Iran, da Teheran rabbia e speranza di negoziati dopo i raid Usa
Teheran, 2 set. (askanews) – A Teheran gli iraniani reagiscono al più pesante scambio di attacchi con gli Stati Uniti delle ultime settimane. Almeno 19 persone sono state uccise in Iran, quattro delle quali durante un matrimonio nel sud del Paese. Nelle voci raccolte nella capitale convivono rabbia per le vittime civili, sostegno alla risposta iraniana e la speranza che le parti tornino al tavolo dei negoziati.

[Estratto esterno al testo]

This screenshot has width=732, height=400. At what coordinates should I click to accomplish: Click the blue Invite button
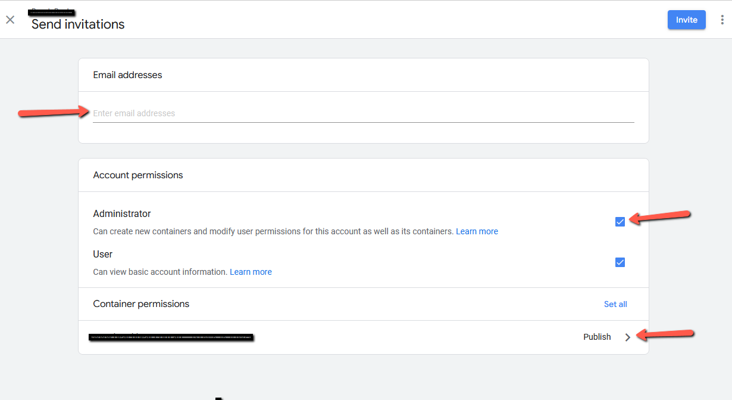(686, 20)
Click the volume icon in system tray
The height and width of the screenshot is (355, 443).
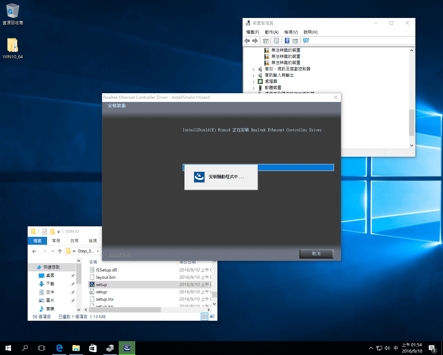tap(387, 348)
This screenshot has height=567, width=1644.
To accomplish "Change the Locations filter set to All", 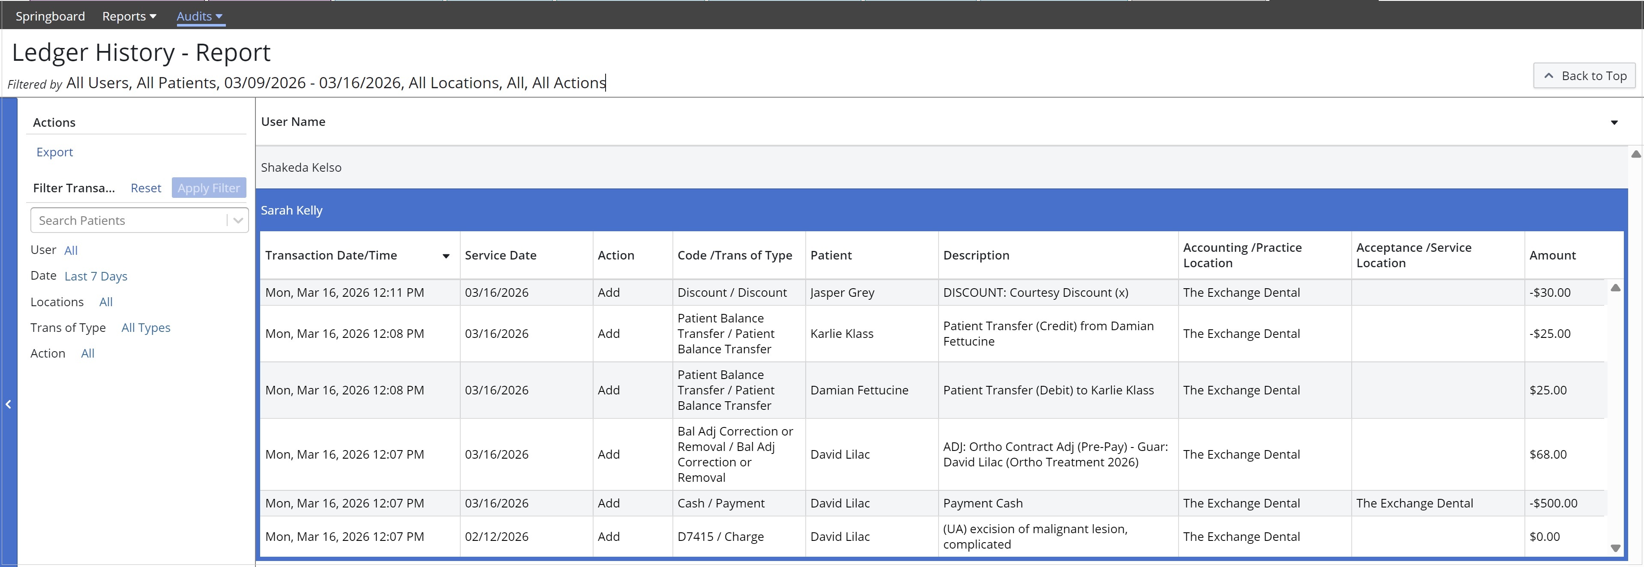I will pyautogui.click(x=106, y=302).
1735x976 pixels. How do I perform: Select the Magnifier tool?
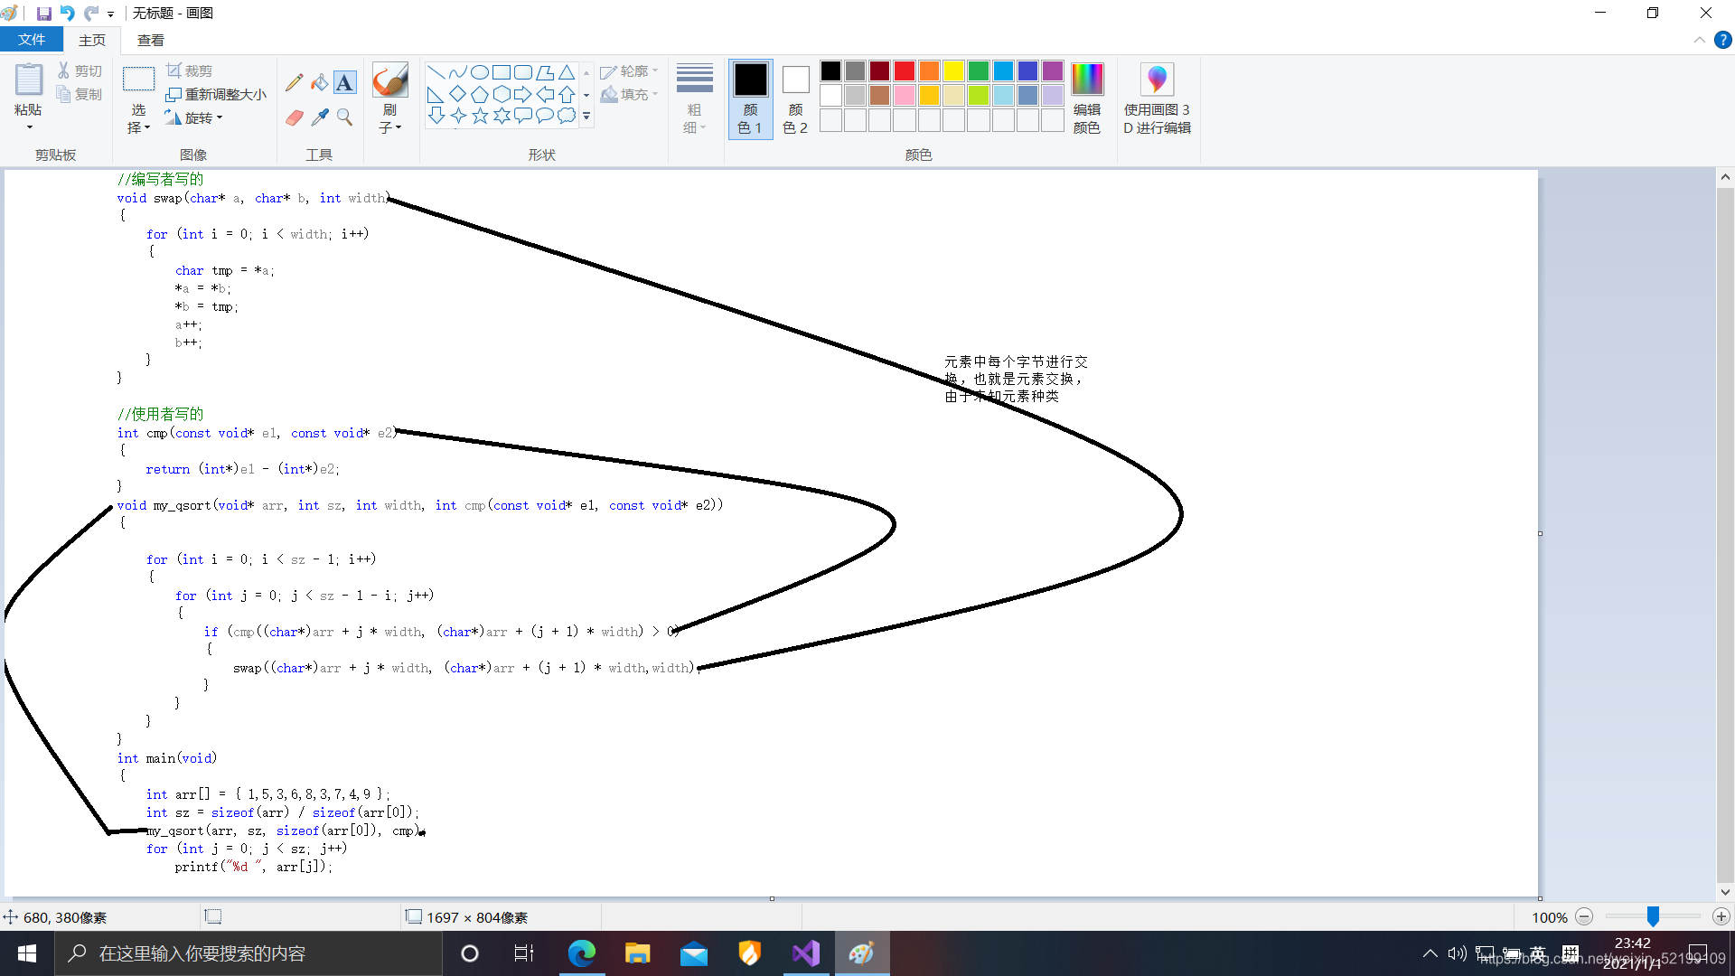click(344, 117)
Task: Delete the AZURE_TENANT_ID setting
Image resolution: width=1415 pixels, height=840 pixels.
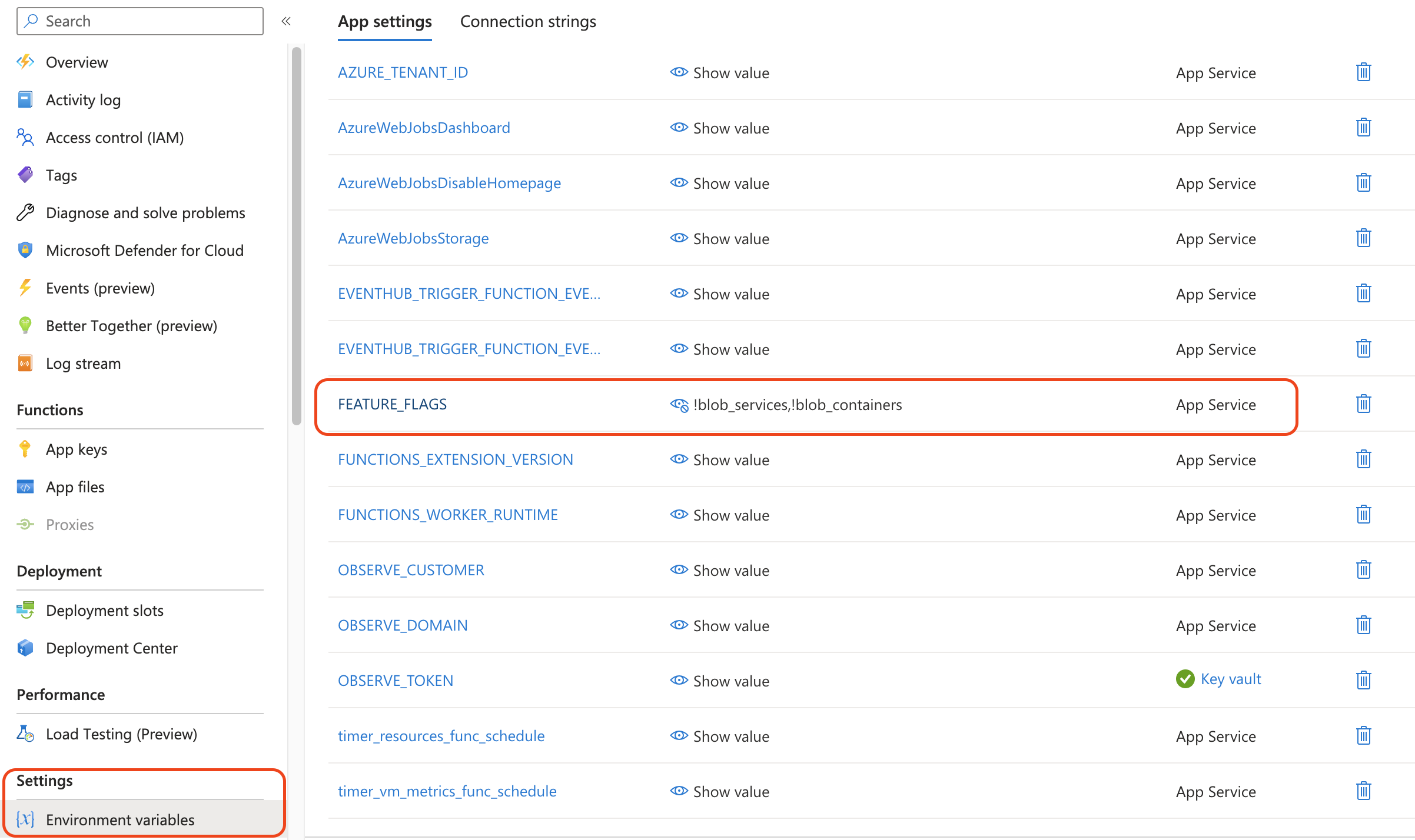Action: coord(1363,72)

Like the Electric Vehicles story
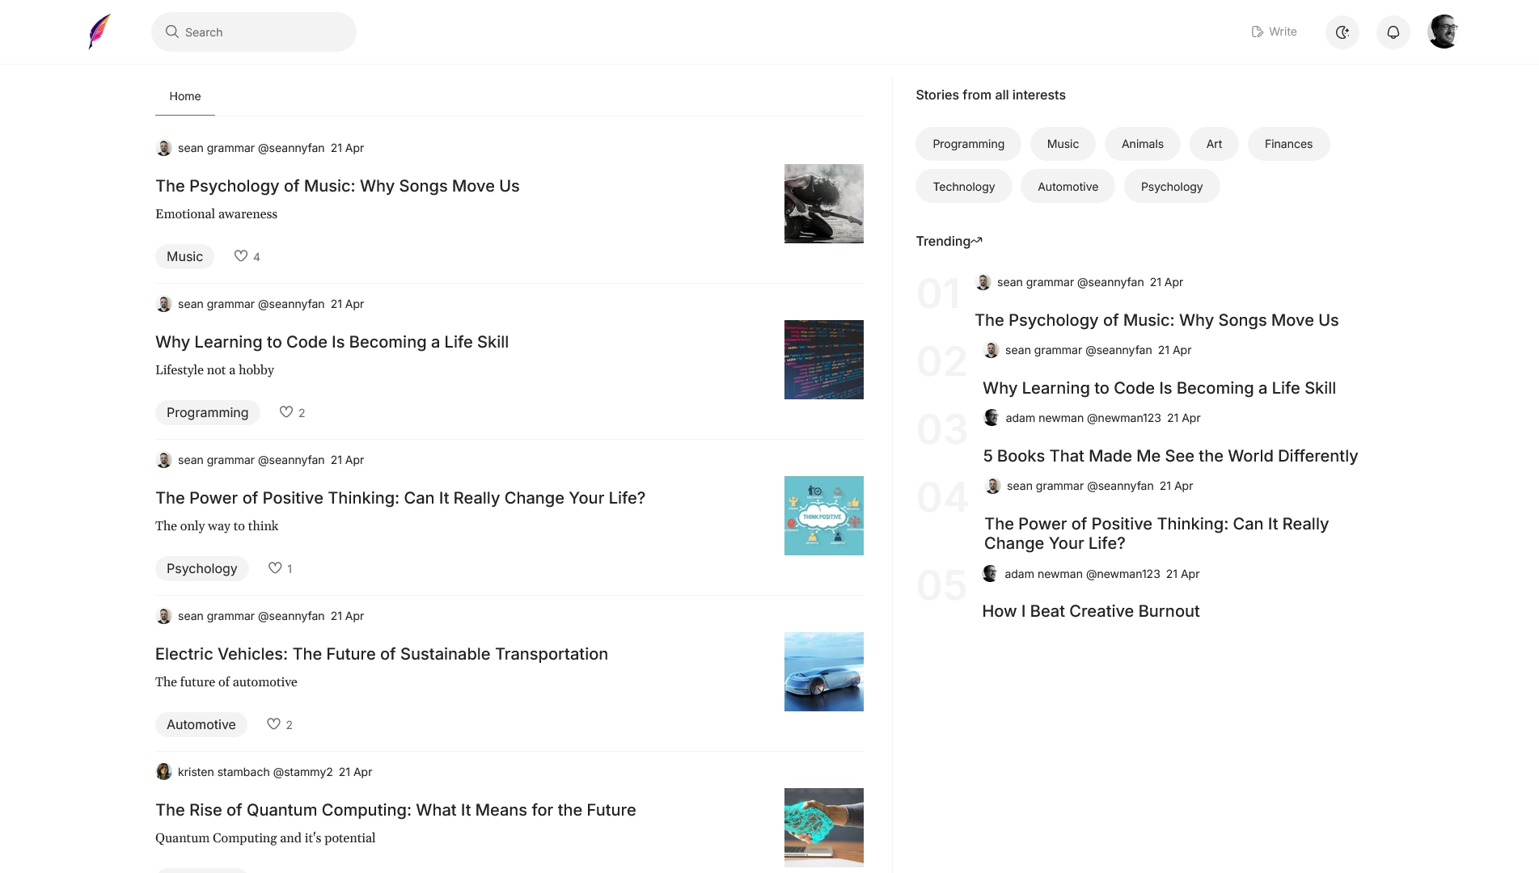pyautogui.click(x=274, y=724)
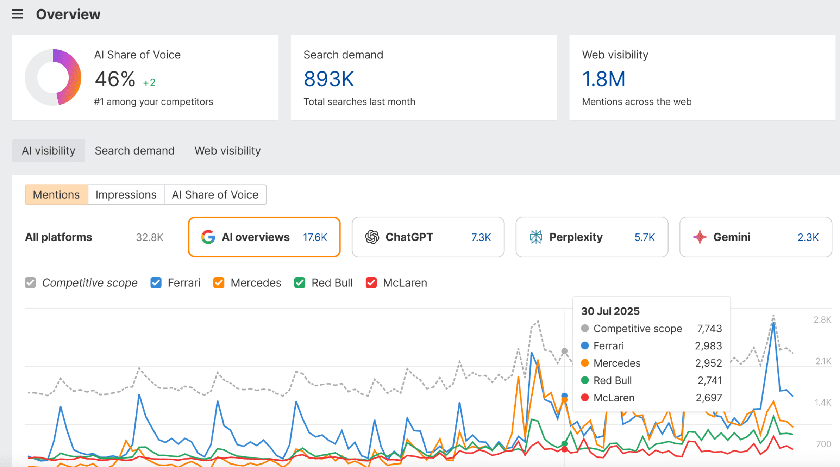Select the AI Share of Voice metric
The image size is (840, 467).
215,194
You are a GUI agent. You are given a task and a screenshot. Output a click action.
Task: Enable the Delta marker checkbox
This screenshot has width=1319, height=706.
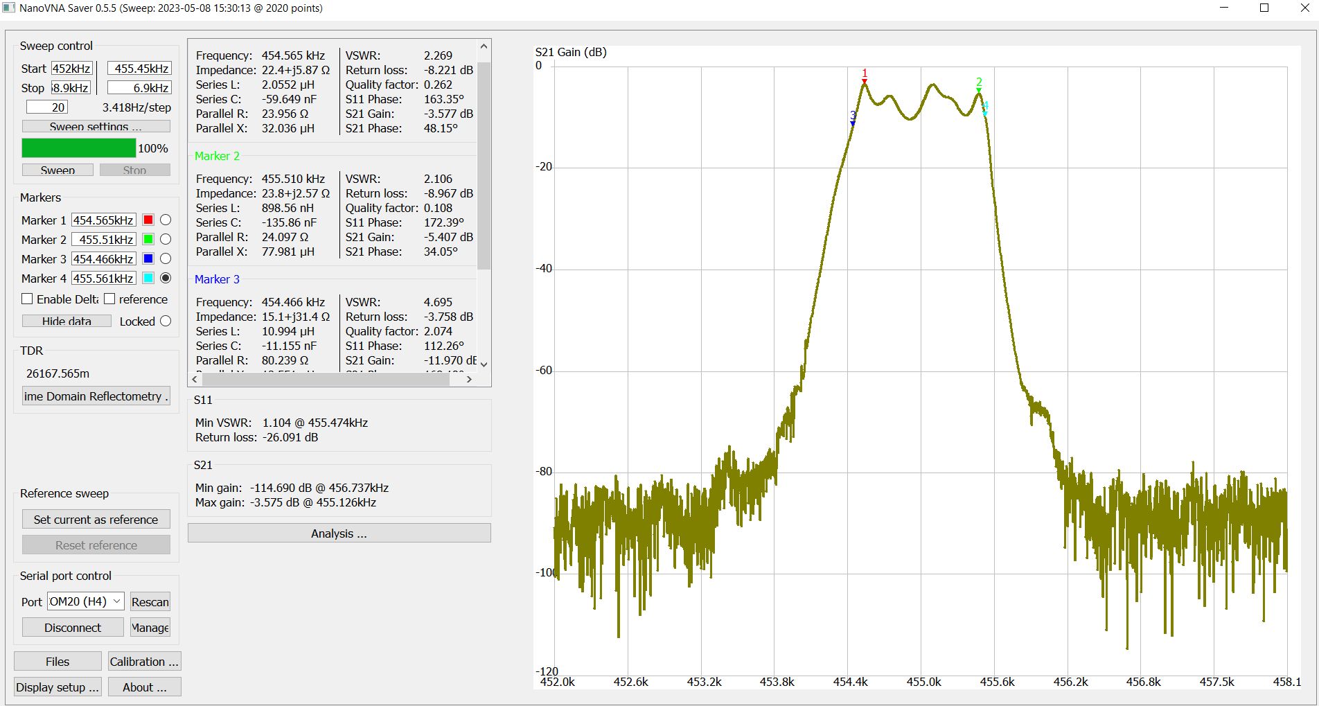pyautogui.click(x=28, y=299)
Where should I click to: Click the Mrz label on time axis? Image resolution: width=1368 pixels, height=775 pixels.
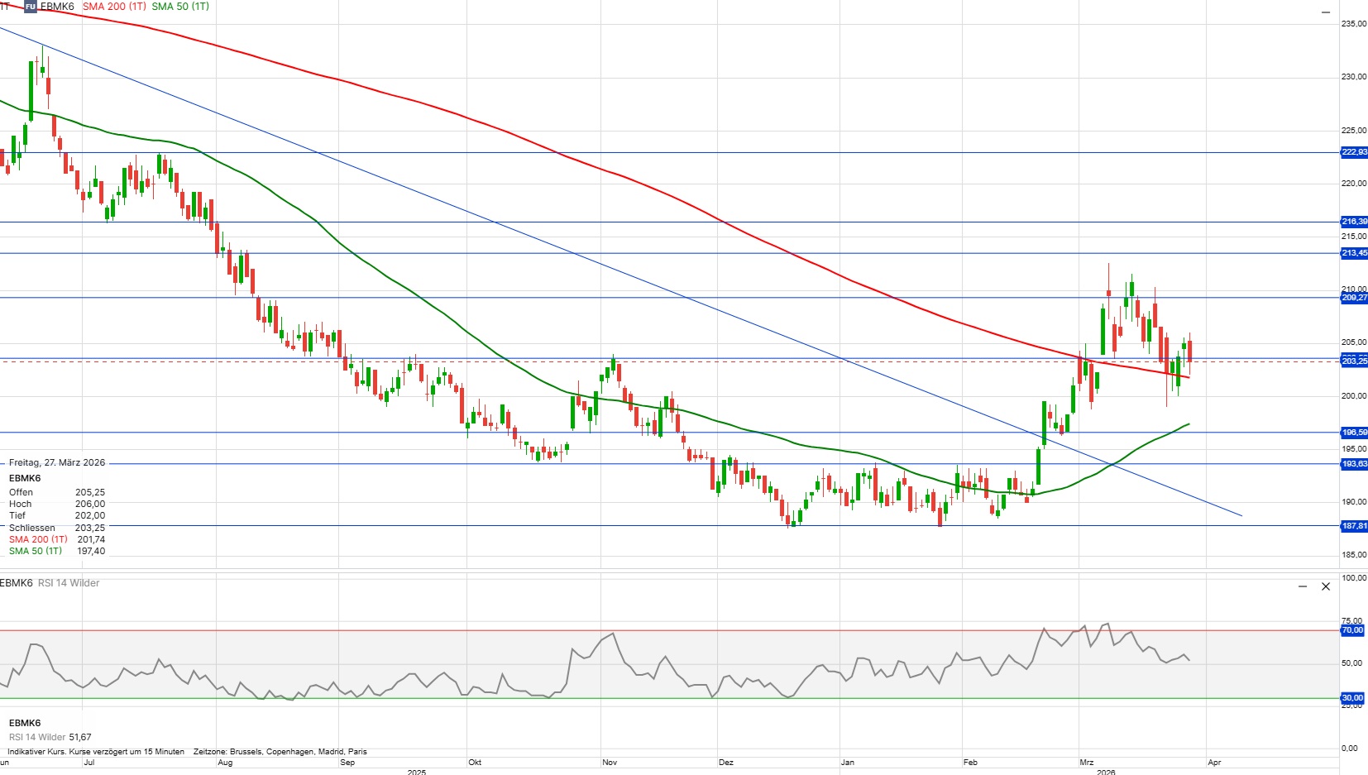(1086, 763)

Parisa Rahimi, dipendente di un’azienda di trasporti: “Secondo me, attaccare zone dove si trovano persone comuni, soprattutto nel sud del Paese, è davvero una catastrofe umanitaria e naturalmente noi cittadini siamo contrari”. “Purtroppo non abbiamo il diritto di protestare. Spero che, qualunque cosa accada, le cose vadano bene per il popolo iraniano”.
“Ieri sera – dice Farzaneh Hosseini – mentre eravamo a un incontro, ho letto la notizia e siamo rimasti molto, molto addolorati e sconvolti. Siamo stati anche molto contenti che l’Iran abbia risposto rapidamente”. ” Gli Stati Uniti e Israele si porteranno questo desiderio nella tomba. Non succederà. Il popolo iraniano è molto più resistente di così. È questo il loro errore di valutazione. Pensano che alla fine la gente si stancherà. Vogliono proseguire gradualmente la guerra nel sud perché la popolazione si esaurisca e si arrenda. Ma non succederà”.
Hossein Moazami, lavoratore autonomo, afferma che “è davvero doloroso e spiacevole che questi attacchi continuino. E poi è successo anche questo matrimonio. Fa davvero male vedere attaccato un luogo dove le persone si erano riunite per festeggiare. Purtroppo un matrimonio si è trasformato in un funerale”. “Spero che tornino tutti al tavolo dei negoziati, perché gli unici a soffrire sono gli iraniani. Gli americani sono dall’altra parte del mondo e a loro non succede nulla. In questo momento tutto il fumo e la polvere di questa situazione ricadono sul popolo iraniano, ed è il popolo iraniano a soffrire”. “In questo momento – prosegue – la nostra gente nel sud dell’Iran purtroppo sta soffrendo. Le nostre infrastrutture vengono distrutte. Non riusciamo a portare avanti le attività di importazione ed esportazione. L’inflazione aumenta giorno dopo giorno per questa situazione e, purtroppo, la popolazione sta soffrendo molto”.